> _Dataset entries_:
:::::

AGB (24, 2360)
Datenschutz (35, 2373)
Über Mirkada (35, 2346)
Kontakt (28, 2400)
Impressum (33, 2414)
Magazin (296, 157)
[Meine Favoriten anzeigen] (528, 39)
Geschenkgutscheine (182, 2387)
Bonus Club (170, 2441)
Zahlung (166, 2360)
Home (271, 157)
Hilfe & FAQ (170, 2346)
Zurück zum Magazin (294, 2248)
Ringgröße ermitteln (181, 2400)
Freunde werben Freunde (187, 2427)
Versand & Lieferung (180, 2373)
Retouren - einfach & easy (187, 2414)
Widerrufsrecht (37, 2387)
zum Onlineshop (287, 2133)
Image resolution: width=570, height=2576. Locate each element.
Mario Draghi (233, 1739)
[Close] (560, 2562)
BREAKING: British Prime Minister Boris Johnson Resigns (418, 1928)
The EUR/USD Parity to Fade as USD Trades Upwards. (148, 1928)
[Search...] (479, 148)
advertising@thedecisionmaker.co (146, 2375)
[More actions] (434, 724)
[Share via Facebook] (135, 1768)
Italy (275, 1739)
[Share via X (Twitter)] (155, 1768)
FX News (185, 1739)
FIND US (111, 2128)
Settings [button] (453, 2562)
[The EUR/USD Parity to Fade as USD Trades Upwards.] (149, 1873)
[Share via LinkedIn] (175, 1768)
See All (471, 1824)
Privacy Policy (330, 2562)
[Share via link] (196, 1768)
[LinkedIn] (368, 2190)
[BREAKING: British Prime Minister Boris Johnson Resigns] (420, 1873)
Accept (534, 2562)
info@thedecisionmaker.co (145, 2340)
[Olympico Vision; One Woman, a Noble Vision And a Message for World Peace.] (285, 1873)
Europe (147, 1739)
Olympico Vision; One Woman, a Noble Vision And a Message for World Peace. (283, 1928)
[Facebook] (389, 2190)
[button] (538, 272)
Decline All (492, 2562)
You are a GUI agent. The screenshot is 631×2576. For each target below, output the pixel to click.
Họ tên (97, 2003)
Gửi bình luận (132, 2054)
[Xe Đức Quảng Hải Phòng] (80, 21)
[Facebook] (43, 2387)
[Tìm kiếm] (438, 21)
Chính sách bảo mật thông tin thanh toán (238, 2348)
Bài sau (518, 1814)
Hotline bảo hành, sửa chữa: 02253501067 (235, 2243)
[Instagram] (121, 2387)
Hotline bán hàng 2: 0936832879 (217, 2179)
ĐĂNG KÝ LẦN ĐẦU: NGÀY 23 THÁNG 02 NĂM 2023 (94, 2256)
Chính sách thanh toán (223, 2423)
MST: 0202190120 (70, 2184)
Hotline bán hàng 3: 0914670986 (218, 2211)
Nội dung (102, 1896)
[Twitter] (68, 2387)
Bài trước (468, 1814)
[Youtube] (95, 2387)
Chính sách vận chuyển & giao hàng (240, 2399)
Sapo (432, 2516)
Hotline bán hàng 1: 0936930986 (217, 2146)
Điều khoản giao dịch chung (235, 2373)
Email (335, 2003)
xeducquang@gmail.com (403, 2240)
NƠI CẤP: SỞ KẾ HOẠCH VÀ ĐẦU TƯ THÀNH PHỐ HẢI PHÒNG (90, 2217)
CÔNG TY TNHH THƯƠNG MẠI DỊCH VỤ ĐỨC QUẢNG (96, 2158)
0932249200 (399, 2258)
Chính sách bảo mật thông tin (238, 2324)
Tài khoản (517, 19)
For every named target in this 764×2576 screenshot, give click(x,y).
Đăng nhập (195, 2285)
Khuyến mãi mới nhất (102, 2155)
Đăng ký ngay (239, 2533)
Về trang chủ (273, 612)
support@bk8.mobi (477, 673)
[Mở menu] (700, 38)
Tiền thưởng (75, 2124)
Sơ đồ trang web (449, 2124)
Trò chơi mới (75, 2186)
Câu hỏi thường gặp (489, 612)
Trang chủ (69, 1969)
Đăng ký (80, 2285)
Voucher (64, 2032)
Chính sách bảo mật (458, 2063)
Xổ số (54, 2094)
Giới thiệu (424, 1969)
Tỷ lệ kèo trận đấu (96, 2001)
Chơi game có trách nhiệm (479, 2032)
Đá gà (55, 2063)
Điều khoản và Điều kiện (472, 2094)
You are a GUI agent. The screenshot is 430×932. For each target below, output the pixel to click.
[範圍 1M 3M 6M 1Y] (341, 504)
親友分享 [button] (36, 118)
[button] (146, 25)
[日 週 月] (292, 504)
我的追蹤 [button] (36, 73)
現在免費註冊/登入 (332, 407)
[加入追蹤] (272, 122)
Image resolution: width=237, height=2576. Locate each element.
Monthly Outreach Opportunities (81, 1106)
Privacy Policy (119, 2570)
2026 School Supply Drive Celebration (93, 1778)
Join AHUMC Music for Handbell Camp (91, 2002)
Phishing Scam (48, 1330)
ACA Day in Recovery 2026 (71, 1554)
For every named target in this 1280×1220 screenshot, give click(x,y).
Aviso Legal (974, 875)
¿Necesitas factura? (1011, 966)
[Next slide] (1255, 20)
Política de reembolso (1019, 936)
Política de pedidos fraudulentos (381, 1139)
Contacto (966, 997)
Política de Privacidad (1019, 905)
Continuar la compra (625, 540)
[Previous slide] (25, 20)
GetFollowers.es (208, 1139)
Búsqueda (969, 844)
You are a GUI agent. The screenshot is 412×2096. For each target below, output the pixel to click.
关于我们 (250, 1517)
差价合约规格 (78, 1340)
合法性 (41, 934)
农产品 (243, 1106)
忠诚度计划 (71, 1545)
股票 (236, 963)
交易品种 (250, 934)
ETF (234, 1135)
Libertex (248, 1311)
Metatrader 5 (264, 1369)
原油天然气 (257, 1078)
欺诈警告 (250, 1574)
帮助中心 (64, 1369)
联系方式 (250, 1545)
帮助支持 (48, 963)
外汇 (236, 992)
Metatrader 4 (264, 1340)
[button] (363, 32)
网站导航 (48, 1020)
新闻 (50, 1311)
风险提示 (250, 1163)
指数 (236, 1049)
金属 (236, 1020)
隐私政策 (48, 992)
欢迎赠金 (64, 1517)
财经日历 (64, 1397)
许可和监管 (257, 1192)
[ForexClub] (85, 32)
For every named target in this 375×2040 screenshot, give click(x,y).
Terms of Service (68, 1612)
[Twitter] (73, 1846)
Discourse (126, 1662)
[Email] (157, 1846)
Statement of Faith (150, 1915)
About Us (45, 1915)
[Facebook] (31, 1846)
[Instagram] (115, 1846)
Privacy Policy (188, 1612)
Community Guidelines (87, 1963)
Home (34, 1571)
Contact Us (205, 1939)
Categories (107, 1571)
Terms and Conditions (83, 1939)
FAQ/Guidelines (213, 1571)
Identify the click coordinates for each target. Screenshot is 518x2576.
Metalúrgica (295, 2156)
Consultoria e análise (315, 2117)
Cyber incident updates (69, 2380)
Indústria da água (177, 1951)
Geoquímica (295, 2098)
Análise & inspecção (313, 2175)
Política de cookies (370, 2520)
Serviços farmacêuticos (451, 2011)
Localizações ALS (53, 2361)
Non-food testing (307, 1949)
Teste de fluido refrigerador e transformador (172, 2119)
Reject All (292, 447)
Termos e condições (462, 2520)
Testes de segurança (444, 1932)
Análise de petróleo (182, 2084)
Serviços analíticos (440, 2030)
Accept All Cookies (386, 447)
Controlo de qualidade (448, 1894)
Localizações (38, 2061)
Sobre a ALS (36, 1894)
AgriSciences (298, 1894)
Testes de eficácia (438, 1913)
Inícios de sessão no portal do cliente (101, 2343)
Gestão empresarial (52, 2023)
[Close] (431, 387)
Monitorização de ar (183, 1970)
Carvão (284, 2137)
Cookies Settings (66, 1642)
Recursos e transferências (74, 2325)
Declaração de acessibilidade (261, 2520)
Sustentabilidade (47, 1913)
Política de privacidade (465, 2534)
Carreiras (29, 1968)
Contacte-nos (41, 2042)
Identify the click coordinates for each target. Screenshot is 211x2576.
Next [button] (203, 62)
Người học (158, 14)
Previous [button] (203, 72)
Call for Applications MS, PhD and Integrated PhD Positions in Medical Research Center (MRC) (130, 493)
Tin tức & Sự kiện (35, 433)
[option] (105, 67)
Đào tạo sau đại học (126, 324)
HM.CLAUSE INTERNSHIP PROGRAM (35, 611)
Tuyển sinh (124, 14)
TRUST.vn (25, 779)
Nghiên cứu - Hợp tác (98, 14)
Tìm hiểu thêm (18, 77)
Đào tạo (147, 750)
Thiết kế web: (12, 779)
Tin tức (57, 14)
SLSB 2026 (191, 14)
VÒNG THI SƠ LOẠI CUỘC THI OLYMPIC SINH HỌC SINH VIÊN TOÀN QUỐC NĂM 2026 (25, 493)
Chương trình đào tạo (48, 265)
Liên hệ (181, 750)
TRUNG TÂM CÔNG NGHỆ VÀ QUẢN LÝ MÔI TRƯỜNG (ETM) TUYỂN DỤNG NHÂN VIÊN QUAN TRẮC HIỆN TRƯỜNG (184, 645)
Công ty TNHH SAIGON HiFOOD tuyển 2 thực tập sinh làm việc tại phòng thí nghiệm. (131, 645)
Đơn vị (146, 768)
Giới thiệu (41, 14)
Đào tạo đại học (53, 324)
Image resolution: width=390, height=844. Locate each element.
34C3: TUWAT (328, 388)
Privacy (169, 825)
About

:::::

> _Your instructions_:
From the first line of the entries above to the line with "zum Onlineshop (287, 2133)", please return every line exactly, keeping both ends.

> _Reply to the task_:
AGB (24, 2360)
Datenschutz (35, 2373)
Über Mirkada (35, 2346)
Kontakt (28, 2400)
Impressum (33, 2414)
Magazin (296, 157)
[Meine Favoriten anzeigen] (528, 39)
Geschenkgutscheine (182, 2387)
Bonus Club (170, 2441)
Zahlung (166, 2360)
Home (271, 157)
Hilfe & FAQ (170, 2346)
Zurück zum Magazin (294, 2248)
Ringgröße ermitteln (181, 2400)
Freunde werben Freunde (187, 2427)
Versand & Lieferung (180, 2373)
Retouren - einfach & easy (187, 2414)
Widerrufsrecht (37, 2387)
zum Onlineshop (287, 2133)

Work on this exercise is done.